3 pointsposted 8 hours ago
by finnvyrn

Item id: 46419309

7 Comments

finnvyrn

4 hours ago

Is asking the user to set and remember an encryption string the correct way? The only downside I can think of is that he may forget it, which is irrecoverable.

wryoak

6 hours ago

What are your users journaling about? Do you think it’s possible they could be journaling about things that, in their region, could lead to prosecution? Ostracization? Take your user’s security seriously. You don’t know what they are putting in “just a journal app”

sgt

7 hours ago

At least double XOR it, then it's fairly safe and while not quantum safe, it'll keep them wondering.

theandrewbailey

7 hours ago

XOR alone isn't encryption. Just use AES and other conventional encryption algorithms.

JohnFen

4 hours ago

This. I'm not sure why this is even a question.

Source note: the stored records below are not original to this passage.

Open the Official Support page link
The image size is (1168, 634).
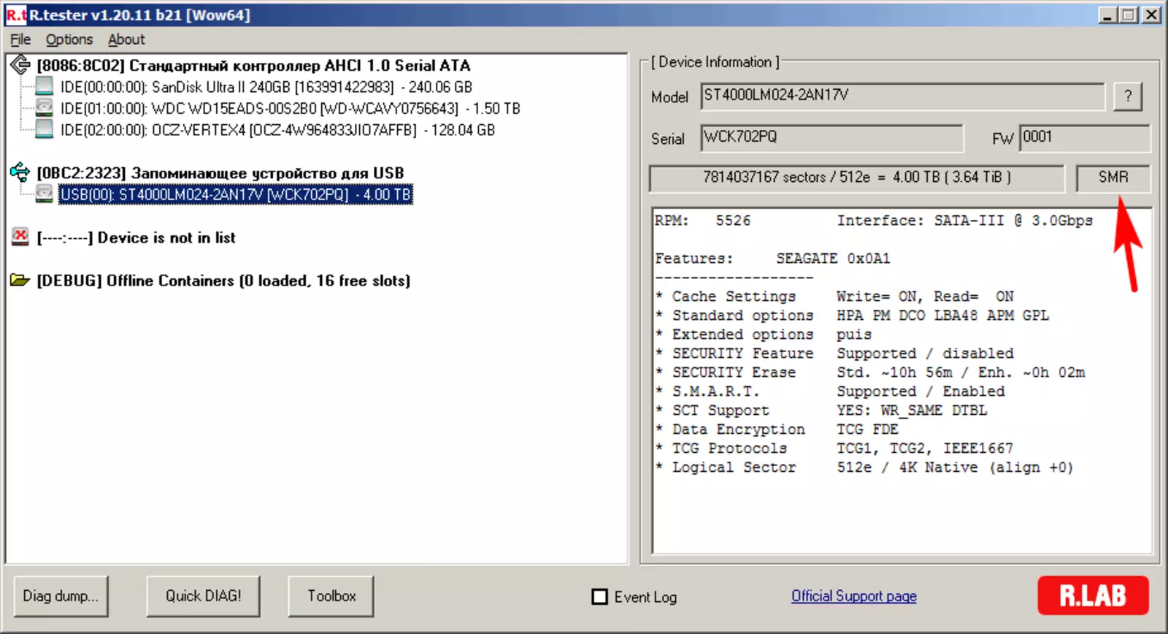pyautogui.click(x=853, y=596)

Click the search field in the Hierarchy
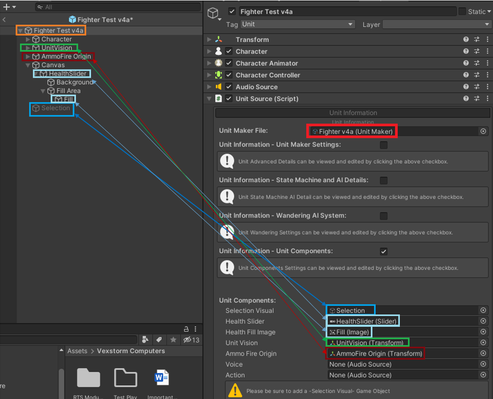[x=118, y=7]
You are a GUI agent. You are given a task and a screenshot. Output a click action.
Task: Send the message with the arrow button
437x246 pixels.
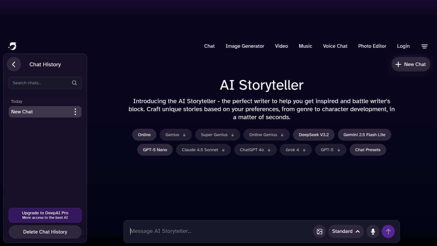tap(388, 231)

Just because I'm in a pedantic mood, you can technically have very strong encryption using XOR, but it's not at all practical because you need to XOR your data with a truly random series of values that is as long as the data itself. If that series isn't actually and truly random, then the scheme becomes breakable. That random series of values is both the encryption and decryption key. It's equivalent to using a one-time pad, with all the advantages and disadvantages that brings.

It's not usually practical because you have to store or transmit that key in some way, and if that way isn't itself totally secure then your scheme is not secure. If you can store or transmit that key securely, then you can also (in the vast majority of cases) store or transmit the data you want to encrypt securely, so you haven't gained anything.

This is a real case of "just use a crypto library and be done with it."

finnvyrn

4 hours ago

Thank you. Is asking the user to set and remember an encryption string the correct way? The only downside I can think of is that he may forget it, which is irrecoverable.

JohnFen

4 hours ago

If your goal is just to do a quick obfuscation, then it would be OK (and better than nothing) just as long as you never claim to users that you're storing the data in an encrypted or secure form. Saying that would lead to a security expectation that you aren't meeting.

> Is asking the user to set and remember an encryption string the correct way?

That wouldn't be remotely sufficient for two reasons:

1) The user-supplied string will not to be random.

2) You need a constant series of random values that is as long as the data you're wanting to encrypt. If the user is securing a 2k long ASCII text, then you need 2k new random numbers for it.